Of course that’s what they’re designed to do, withdraw you from the reality of your emotions, numb your pain. I’m very curious to see if the LAX shooter was also on some prescribed medication. For a comprehensive list of those shooters who were on some form of anti-depressant see here

My point being, we’ve based our medicine upon the suppression of symptoms rather than the treatment of the route cause. Not only that, but the side effect seems to numb natural emotional repulsion at killing. Reports from all over the world tell the same story of complete calmness in the shooters. ‘They didn’t even break a sweat, like they were playing a computer game’. Reality ceased to be something emotionally salient to them. We can say ‘they’re just freaks’ and were always going to kill. Yes we could say this but did we help them explore through their repressed emotions or did we just simply add to the issue, aiding them in holding back emotional trauma for simple symptom reduction. Which ultimately lead to them feeling confused and oppressed, needing to lash out at authority figures, like at LAX?

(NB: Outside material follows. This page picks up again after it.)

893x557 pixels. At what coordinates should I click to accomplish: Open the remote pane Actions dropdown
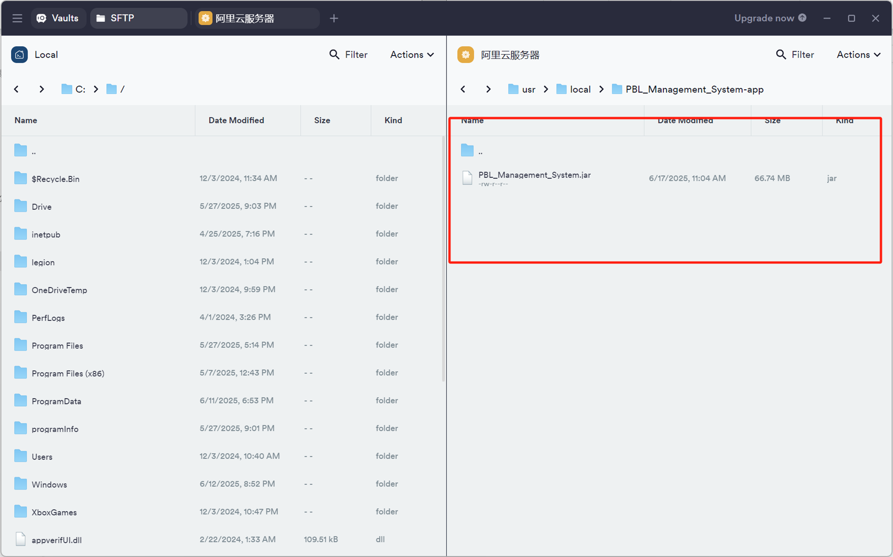click(x=858, y=54)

Over the last few days I’ve been speaking with a friend who recently broke up with her boyfriend. This guy was awful to her, both while they were together and when they broke up. By all accounts she should be over the moon she is now free. However, she feels such rejection that she has swallowed the pain and turns away at any mention of the boy, not able to face the pain of the emotions. She’s even thinking about going to the doctors to get something to help her. Is this the natural state of affairs, to immediately go for the suppression of the symptoms. How will it help? She needs to embrace the pain, feel her way through it. The only way through an emotion is through the emotion. Keep breathing and it shall pass. It’s about being present and that happens when you breathe. What you resist – persists. Holding onto it becasue it hurts too much to feel it will NOT process it, it will maintain it.

We live in a global community where it is considered weak to feel emotions, that one should do the British ‘stiff upper lip’ and just plow onwards. This sort of disregard is what led to the LAX shooting and other across the world shootings. Just because it was at LAX airport makes no difference to anything. This, clearly disturbed, boy of 23 probably had no method of communication. I’m not justifying him in any way. I’m simply saying that if we based our medicine, our (obamacare) medical system upon the prevention of illness through acceptance rather than symptom rejection, then perhaps we wouldn’t have so many senseless killings like at LAX earlier this week.

A time has come for a revolution in the way we manage the mentally ill, or the potentially mentally ill as well as those physically ill. We must look to a new way of dealing with things. Much like Russell Brand calling for a new way of doing politics, we too must move into a new compassion and acceptance to prevent repeating LAX shooting type incidents.

It’s never about suppression or rejection of what is being felt because we label it as ‘bad’. It’s about feeling what you feel and being able to express it. We can provide the space and the consciousness for people to not feel as if they must reject themselves and thus react out of anger, pain and grief to hurt and blame others. This is the giving away of power, a kind of victim mentality that leads people to lash out. This shooter had sent numerous text messages to family in the days and weeks before the LAX shooting claiming he was at the end of his tether, that he was going to commit suicide. Why didn’t the family feel able to help? Perhaps with more training in schools of mindfulness based awareness of one’s own emotions and accepting others we might birth a more evolved society that feels able to act in a preventative manner, helping lost potential LAX shooters feel heard and thus let go of the idea of taking a semi-automatic rifle into one of the one places they know they will get shot for doing so.